Star Wars_ The Jedi Academy Trilogy 03_ Champions of the Force - Kevin J. Anderson [25]
She threw on a white robe, cinched it around her waist, and dashed into the hall. Several other Jedi trainees emerged from their quarters, also sensing an indefinable dread.
The twins jumped out of their beds, and Leia called back to them, “You two stay here.” She doubted they would. “Artoo, watch over them!” she shouted to the droid, who was buzzing in confusion down the corridors, lights flashing.
“Come to the grand audience chamber,” Leia cried to the Jedi trainees. “Hurry!”
Artoo spun around in the hall and returned to the children’s quarters; the droid’s confused bleeps and warbles followed Leia down the hall. She rode the turbolift to the top. When it stopped and opened its doors, storm winds howled around the vast, open chamber. Leia stumbled out into a cyclone.
Cold rivers of air gushed through the horizontal skylights high in the walls. Ice crystals sparkled as the temperature plummeted. Wind drawn in from every direction struck the center of the room and spun around, corkscrewing, picking up speed in an irresistible force.
Streen!
The old Bespin hermit stood on the outskirts of the storm with his brown Jedi robe flapping around him. His wild gray hair writhed around his head as if charged with static. His lips mumbled something incomprehensible, and his eyes remained closed as if he were having a nightmare.
Leia knew that even powerful Jedi could not manipulate large-scale phenomena like the weather; but they could move objects, and she realized that was what Streen did now. Not changing the weather, but simply moving the air, drawing it in from all directions, creating a self-contained but destructive tornado that struck toward Luke’s body.

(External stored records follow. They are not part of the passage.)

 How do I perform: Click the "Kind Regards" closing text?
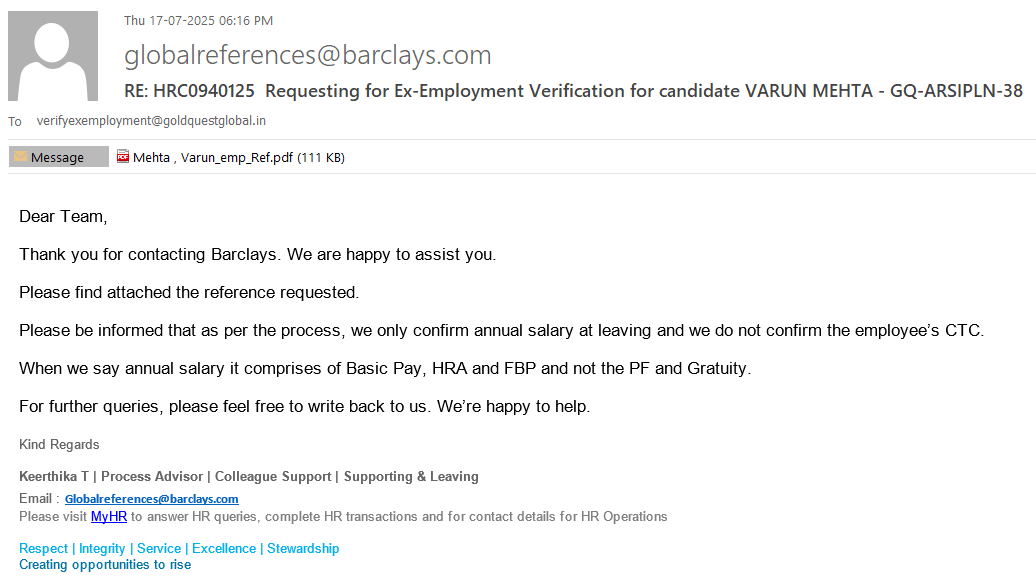coord(59,445)
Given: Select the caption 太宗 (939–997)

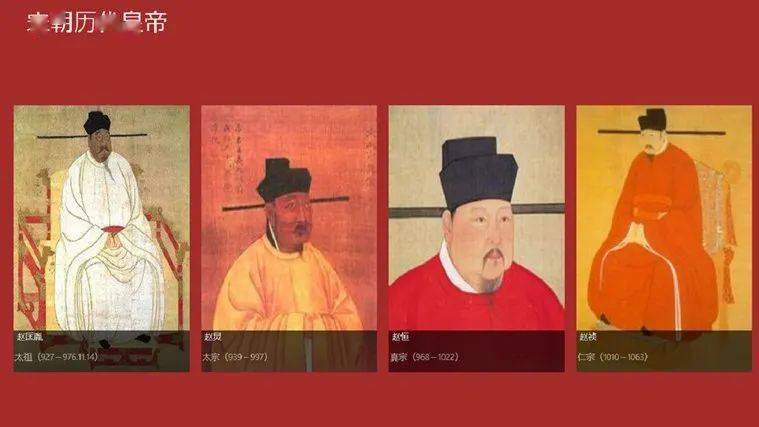Looking at the screenshot, I should 235,357.
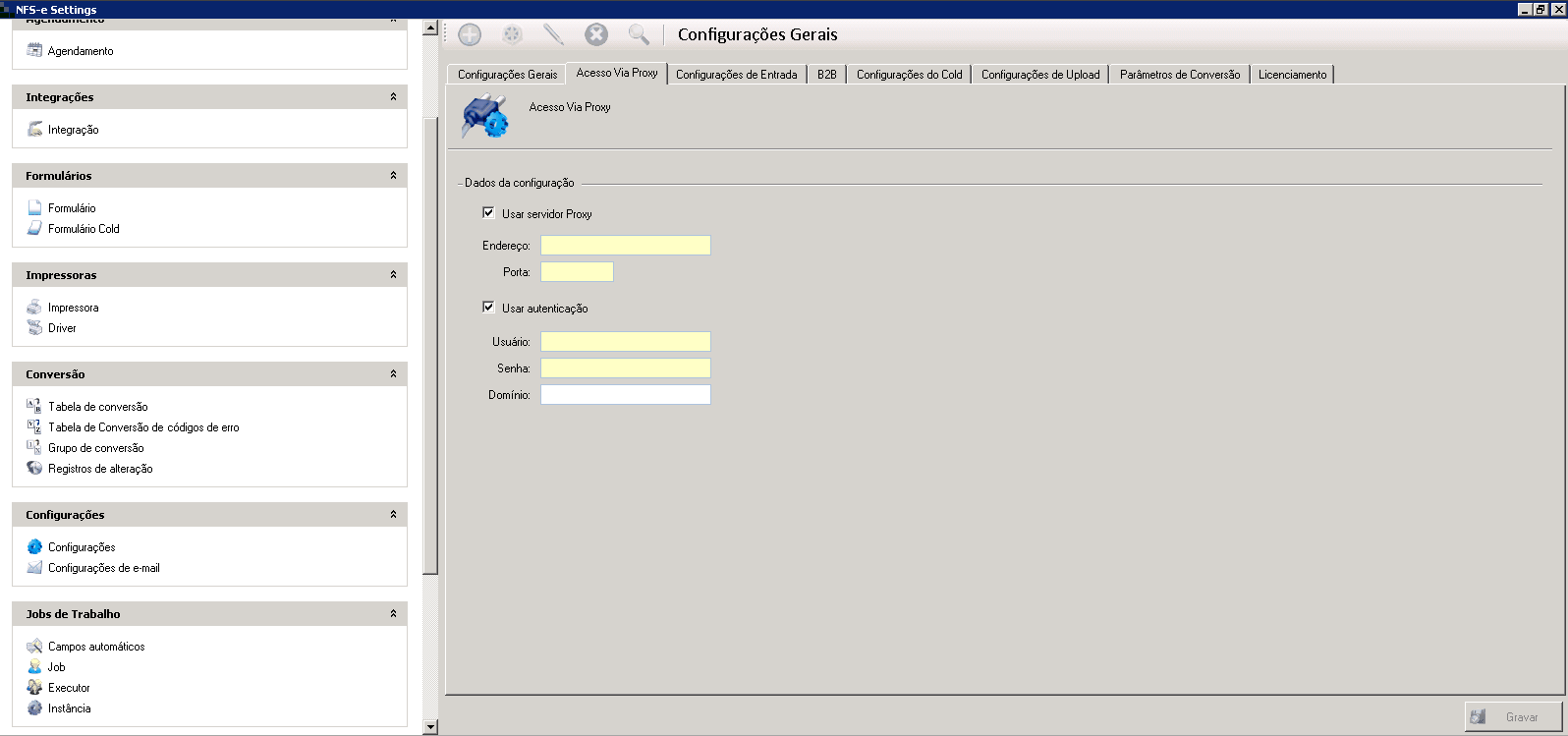The height and width of the screenshot is (736, 1568).
Task: Click the sidebar scrollbar down arrow
Action: 430,727
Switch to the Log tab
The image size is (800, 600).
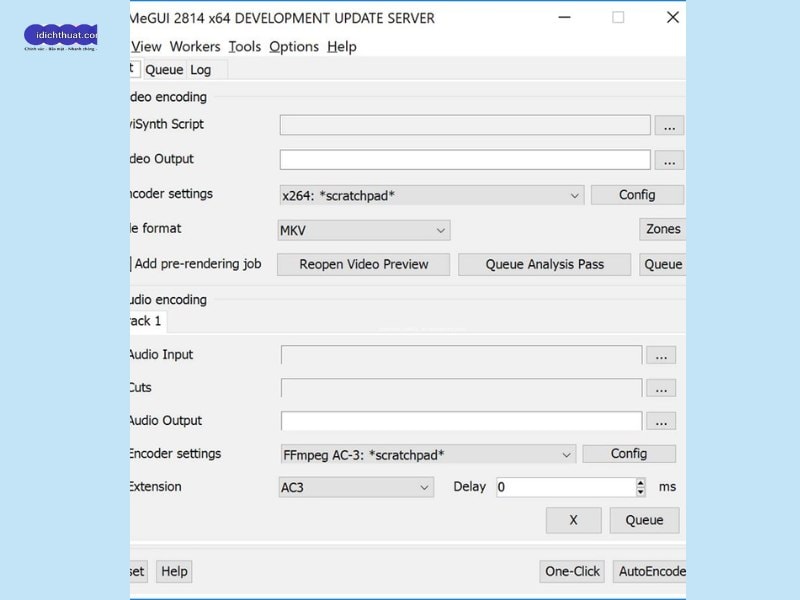201,70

“No!” she shouted into the starving wind. “Streen!”
The cyclone struck Luke, buffeted his body, and lifted it into the air. Leia ran toward her paralyzed brother, feet barely touching the ground as the powerful winds knocked her sideways. The storm wrenched her off balance, and she found herself thrown through the air, flying like an insect toward the stone walls. She spun around and reached out, calming herself enough to use her own abilities with the Force, to nudge her body away. Instead of being crushed against the stone blocks, she slid softly to the floor.

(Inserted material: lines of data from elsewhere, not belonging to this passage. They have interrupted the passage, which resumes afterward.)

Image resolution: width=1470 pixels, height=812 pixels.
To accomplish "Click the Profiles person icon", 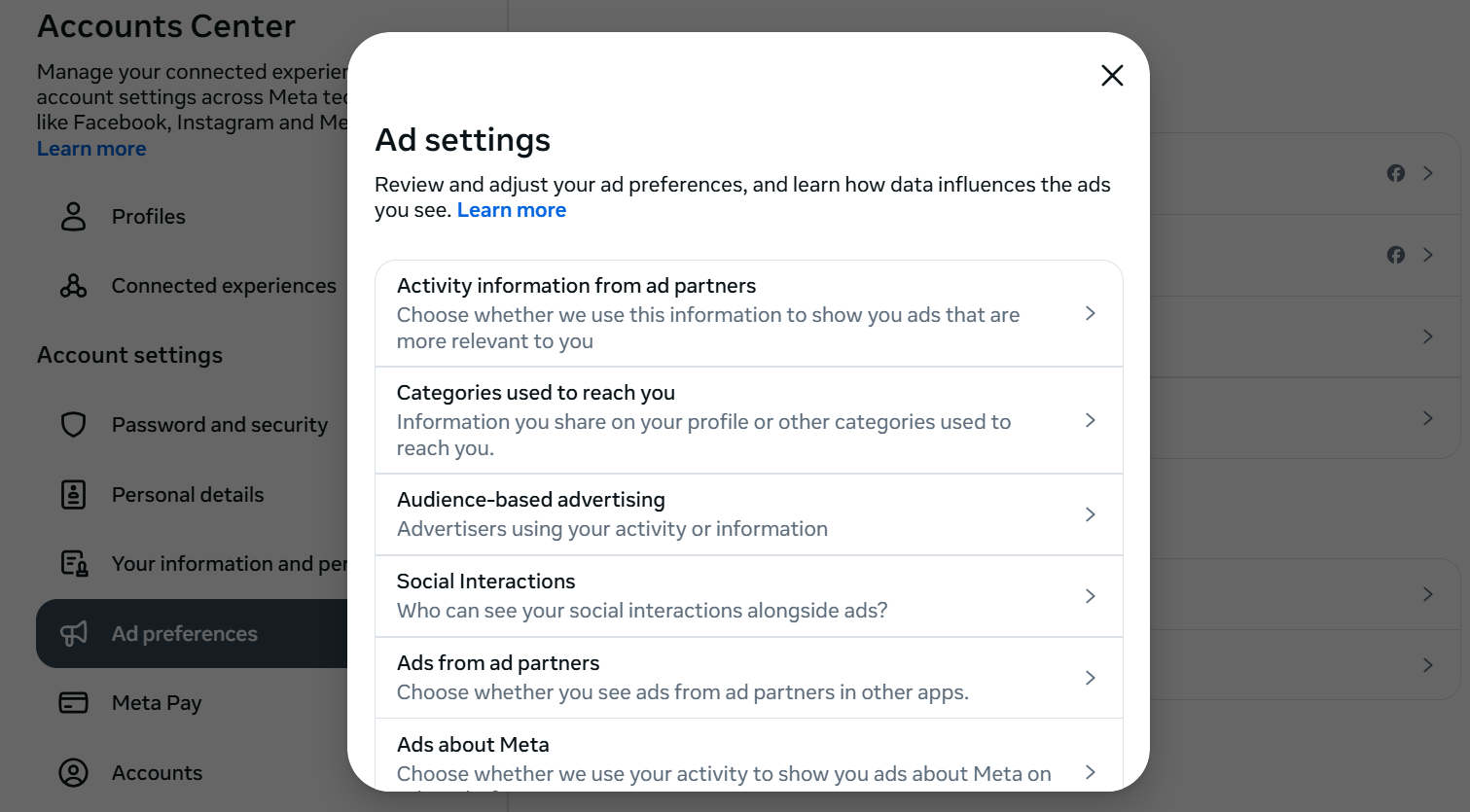I will coord(74,216).
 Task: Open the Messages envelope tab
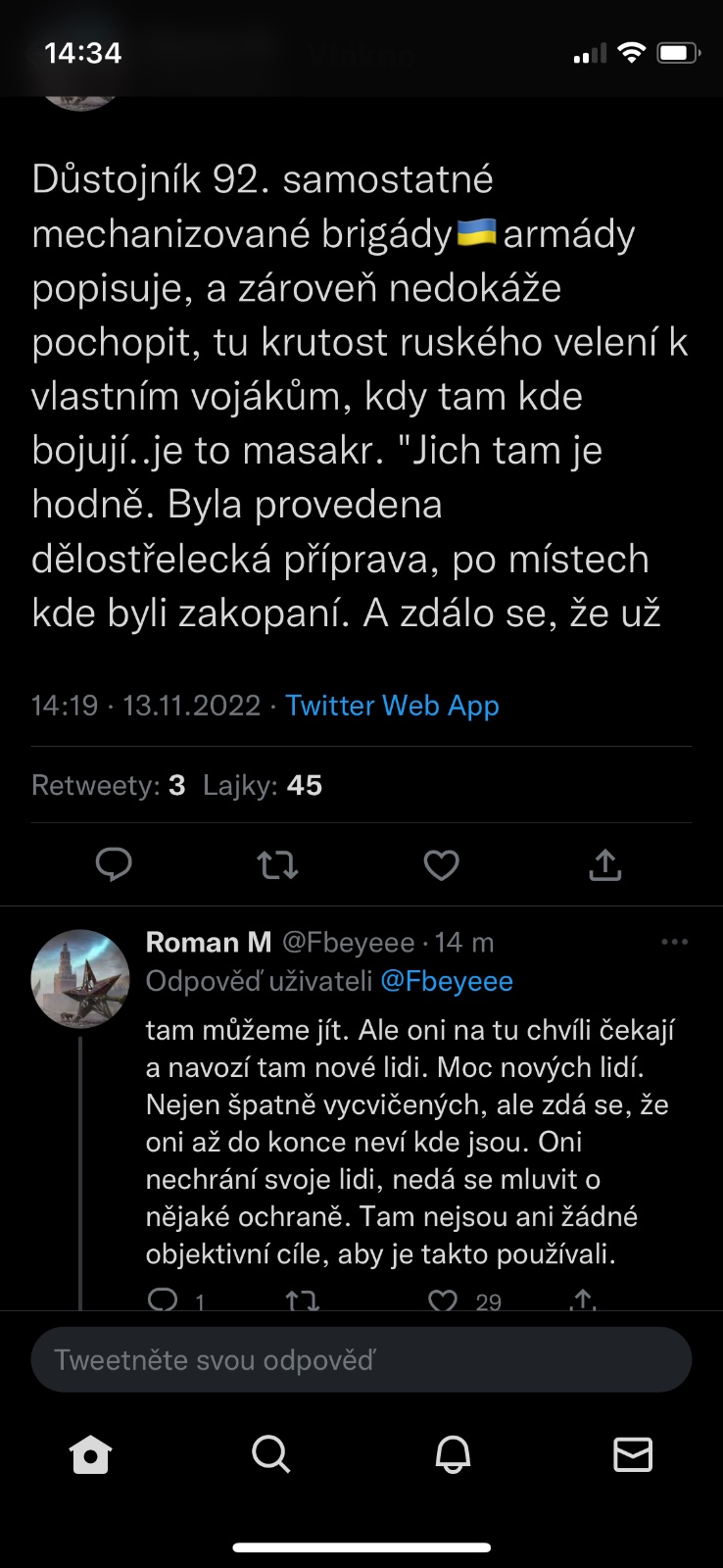click(x=633, y=1455)
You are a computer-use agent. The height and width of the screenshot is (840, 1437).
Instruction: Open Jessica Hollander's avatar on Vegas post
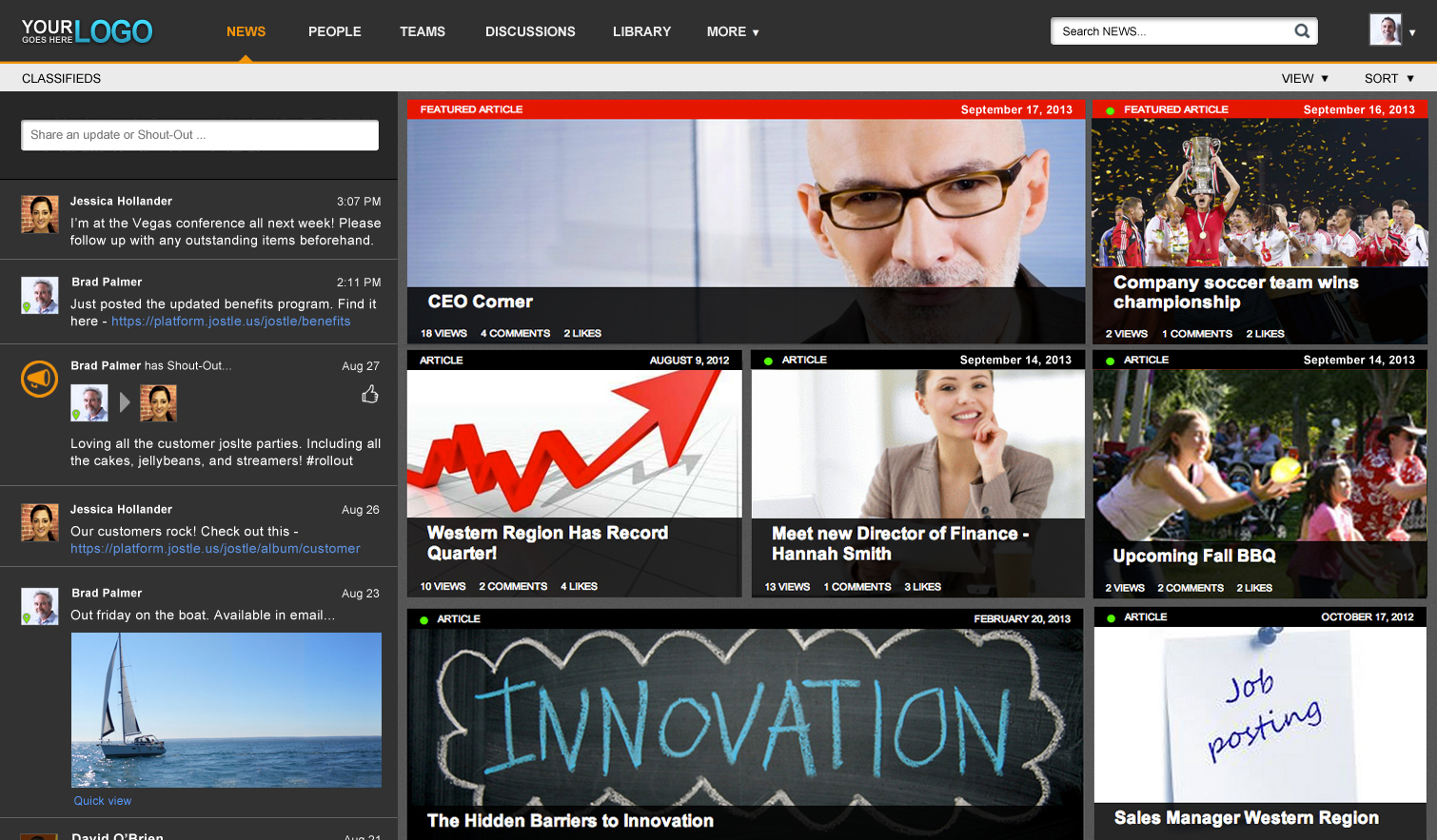[40, 214]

Luke’s body continued rising, tugged upward by the hurricane. His Jedi robe wound around him as the winds spun him like a corpse launched out of a star-freighter air lock into the grave of space.
Streen didn’t seem aware of what he was doing.

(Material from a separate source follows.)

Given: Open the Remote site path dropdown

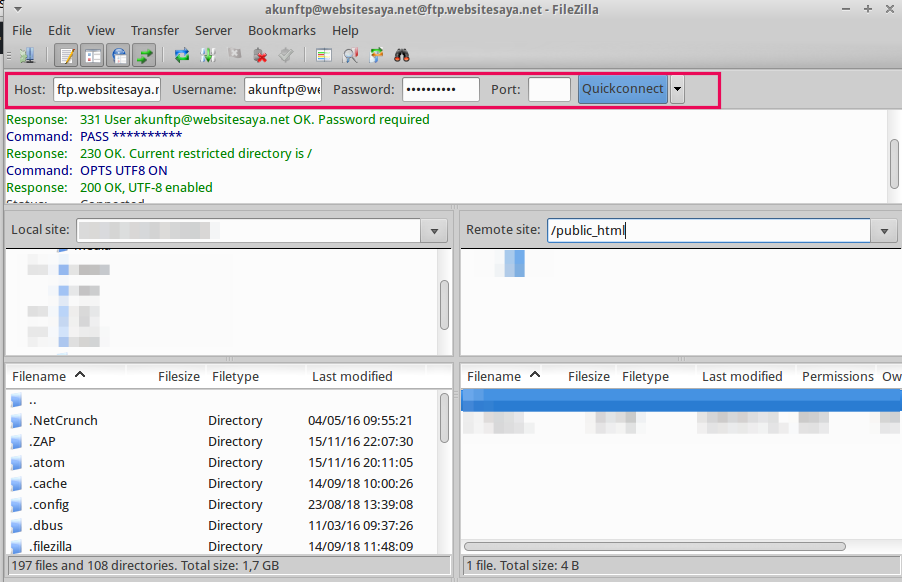Looking at the screenshot, I should tap(884, 230).
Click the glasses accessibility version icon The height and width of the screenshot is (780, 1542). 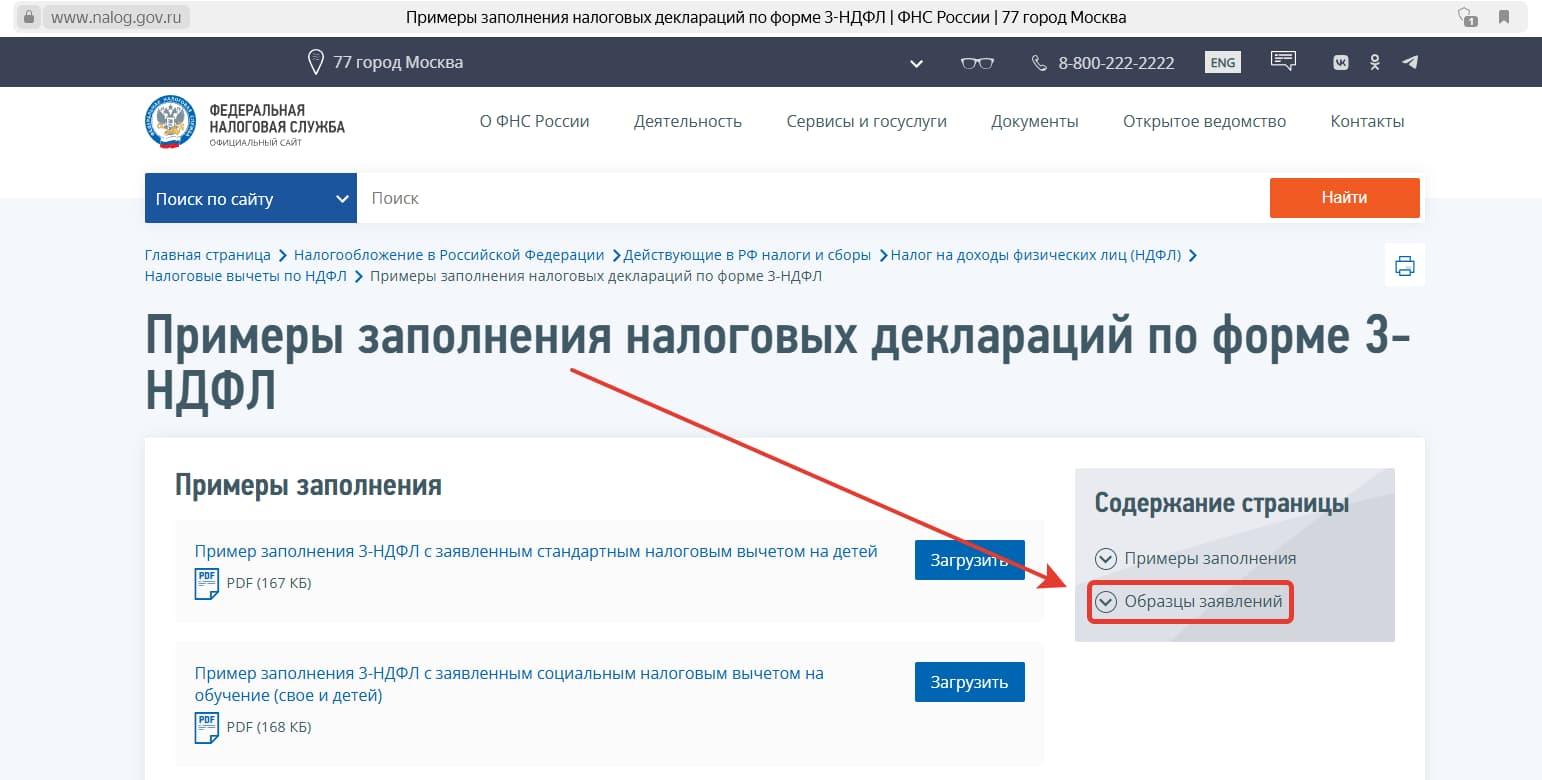977,63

Leia staggered to her feet again and jumped. This time she rode the circling air currents, flying around the fringe of the cyclone toward her helpless brother. She reached out to grab the tail of his robe, felt her fingers clutch rough fabric, and then burn as the robe was snatched away from her. She fell back to the floor.
Luke had been drawn up into the tornado’s mouth, rising toward the skylights.
“Luke!” she cried. “Please help me.” She had no idea if he could hear her, or if he could do anything. Gathering strength in her leg muscles, she leaped into the air again. It might be possible to use her Jedi skills of levitation for a brief moment; Luke had done it several times, although she herself had never mastered the skill. Now, though, it mattered more than it ever had before.
As Leia sprang upward, the wind caught her. She rose high enough to grab Luke’s body. She wrapped her arms around his waist, twisted her legs around his ankles, holding him, hoping her weight would drag him down.
But as they started to drop, the winds picked up in intensity, howling and roaring. Leia’s skin went numb from the blinding wintry cold. They shot toward the roof of the grand audience chamber, toward the widest skylight, where jagged icicles hung like javelins.